• [REQUIRED ACTION]: Print the line containing "Screen dimensions: 1643x866" and all lines after it to the end of the records below, exactly as written. No pictures.

• [DATA SUPPLIED]:
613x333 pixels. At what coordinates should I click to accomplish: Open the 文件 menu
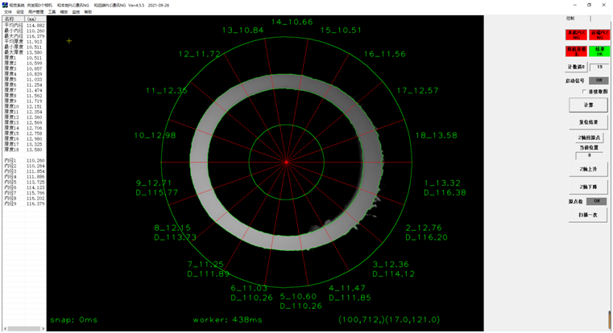point(8,12)
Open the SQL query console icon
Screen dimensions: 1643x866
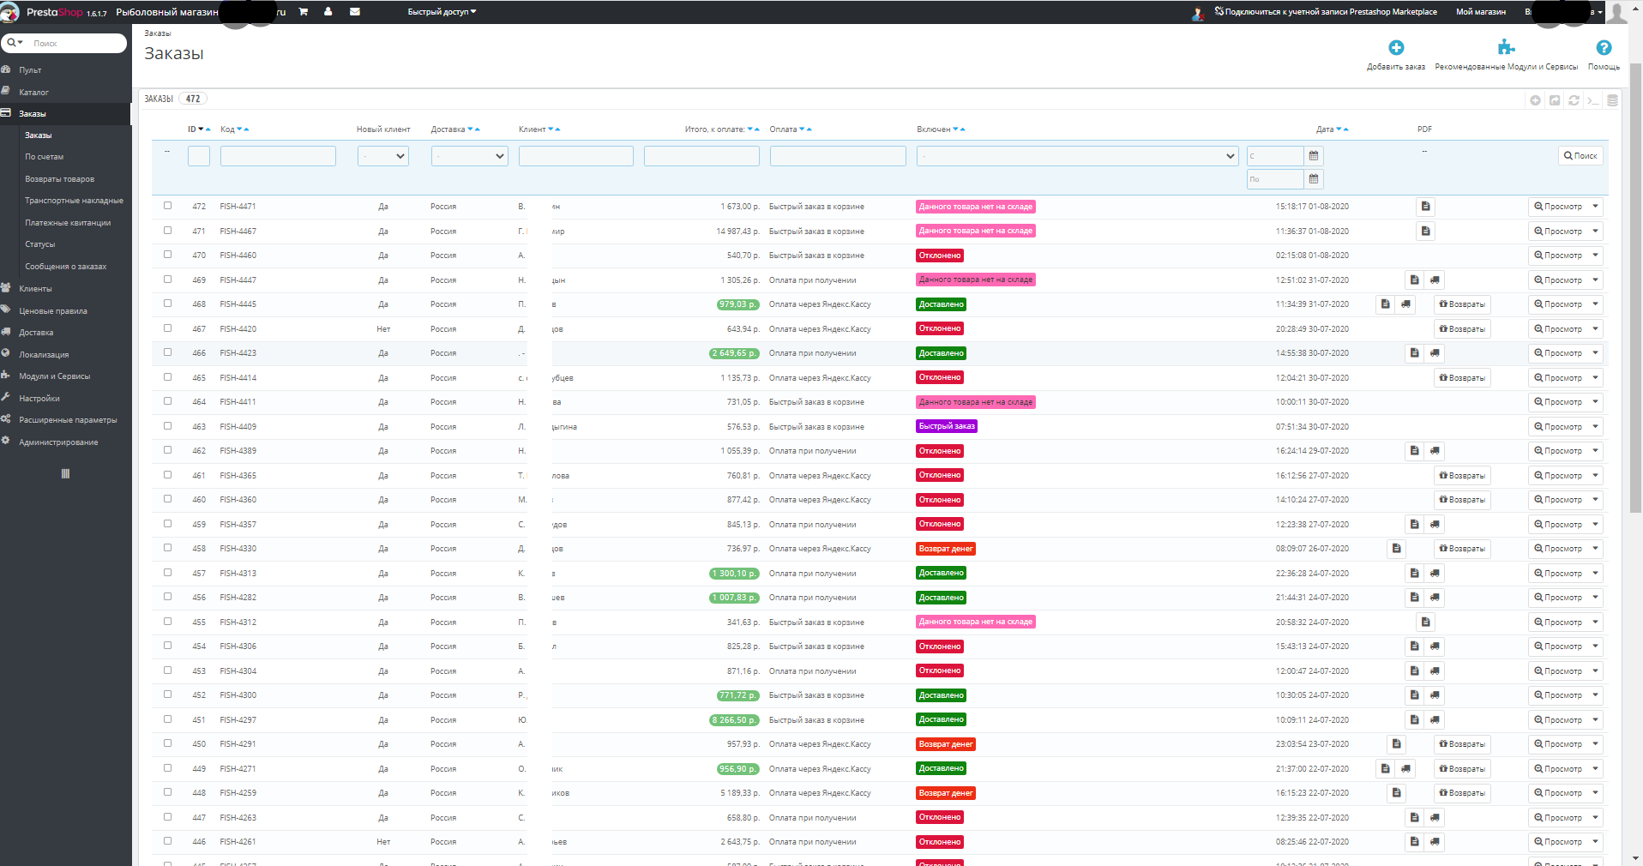(x=1592, y=100)
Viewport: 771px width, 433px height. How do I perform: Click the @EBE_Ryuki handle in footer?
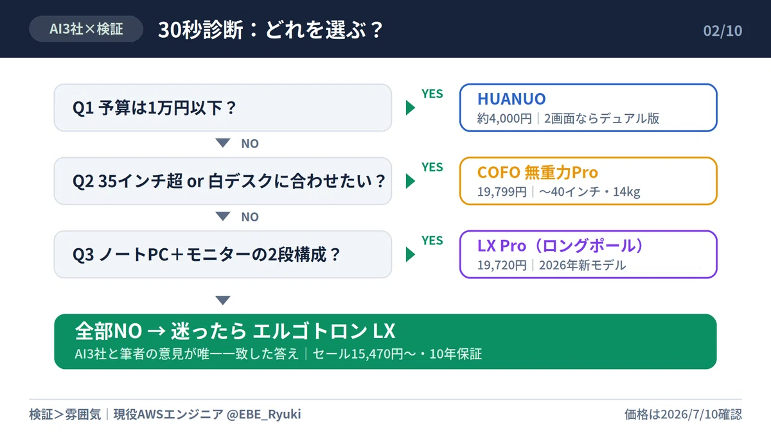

• [ANSWER TO THIS TASK]:
Screen dimensions: 1643x866
(x=1592, y=100)
Viewport: 771px width, 433px height. How do I perform: Click the @EBE_Ryuki handle in footer?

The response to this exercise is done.